Le chef Raoni Raoni Metuktire, issu de la tribu Kayapo, à Bidart (Pyrénées-Atlantiques), le 26 août 2019. — AFP

Ils se sont rencontrés juste après la fin du sommet du G7. Le président français Emmanuel Macron a rencontré, lundi soir, le chef Raoni Metuktire, figure de la lutte contre la déforestation en  Amazonie. Le chef indigène, défenseur de l’environnement, s’est dit satisfait de cette rencontre avant d’avoir des mots très durs pour le  président brésilien Jair Bolsonaro.

« On a parlé avec le président Macron de beaucoup de sujets et nous avons eu une bonne discussion, a-t-il dit dans sa langue via deux interprètes.
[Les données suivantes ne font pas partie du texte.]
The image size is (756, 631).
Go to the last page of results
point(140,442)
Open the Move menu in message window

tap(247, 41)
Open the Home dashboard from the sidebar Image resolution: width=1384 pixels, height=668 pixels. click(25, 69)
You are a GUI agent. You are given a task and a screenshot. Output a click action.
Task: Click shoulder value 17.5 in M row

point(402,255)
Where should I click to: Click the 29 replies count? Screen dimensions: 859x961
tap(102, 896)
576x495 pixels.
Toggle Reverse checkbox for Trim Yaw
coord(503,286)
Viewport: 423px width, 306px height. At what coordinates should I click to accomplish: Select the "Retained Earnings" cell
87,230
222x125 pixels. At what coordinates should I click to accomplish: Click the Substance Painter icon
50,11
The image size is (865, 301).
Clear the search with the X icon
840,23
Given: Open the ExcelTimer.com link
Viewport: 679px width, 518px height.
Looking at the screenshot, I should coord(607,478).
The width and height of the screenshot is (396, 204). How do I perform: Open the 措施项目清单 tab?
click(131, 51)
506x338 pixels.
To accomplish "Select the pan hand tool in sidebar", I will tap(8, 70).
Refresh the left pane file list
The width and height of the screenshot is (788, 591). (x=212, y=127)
J’ai demandé au président Macron qu’il nous aide à préserver nos terres ». « Il va convaincre les chefs d’Etat d’aider l’Amazonie avec les incendies et l’état critique de la forêt », a ajouté le chef du peuple kayapo, 89 ans, portant sa coiffe traditionnelle jaune.

Une proposition d’aide refusée par le Brésil

Emmanuel Macron a lancé au G7 une « initiative pour l’Amazonie », en proie à nombreux incendies. Vingt millions de dollars ont été proposés en urgence pour envoyer des avions bombardiers d’eau, auxquels la France devait apporter un appui militaire avec ses forces en Guyane.  Une proposition rejetée dans la nuit par le Brésil, qui a indiqué que les incendies en Amazonie étaient « sous contrôle ».

« Les forêts et les terres du Brésil aident toute la planète à vivre », a souligné Raoni Metuktire, inlassable combattant pour le respect des droits des communautés indigènes. Selon cet adversaire déclaré du président brésilien Jair Bolsonaro, c’est ce dernier qui « incite les fermiers et les entreprises minières à mettre le feu à l’Amazonie ». Vendredi dans un entretien à l’AFP, Raoni avait demandé l’aide de la communauté internationale pour contribuer à « faire partir le plus vite possible » Bolsonaro. « C’est lui en vérité qui crée les problèmes, qui accentue ces destructions, ces incendies, l’exploration minière. C’est lui qui est en train de coloniser (l’Amazonie), et pas Macron ».

Un président « toujours pas adulte »

« On dirait qu’il n’est toujours pas adulte, voilà pourquoi il ne veut pas me rencontrer », ajoute-t-il dans une vidéo publiée par Franceinter. « J’ai connu beaucoup de chefs d’État en 60 ans : ils parlaient avec moi, ils me portaient de la considération. On pouvait discuter. Bolsonaro, depuis qu’il est arrivé, il ne dit que des choses épouvantables. Bolsonaro vient d’ailleurs, il n’est pas du Brésil. Moi, je suis originaire de cette terre. »

Le président brésilien a accusé Emmanuel Macron de « colonialisme » au sujet de son idée de soutien international en faveur de l’Amazonie, accentuant les tensions diplomatiques entre les deux pays.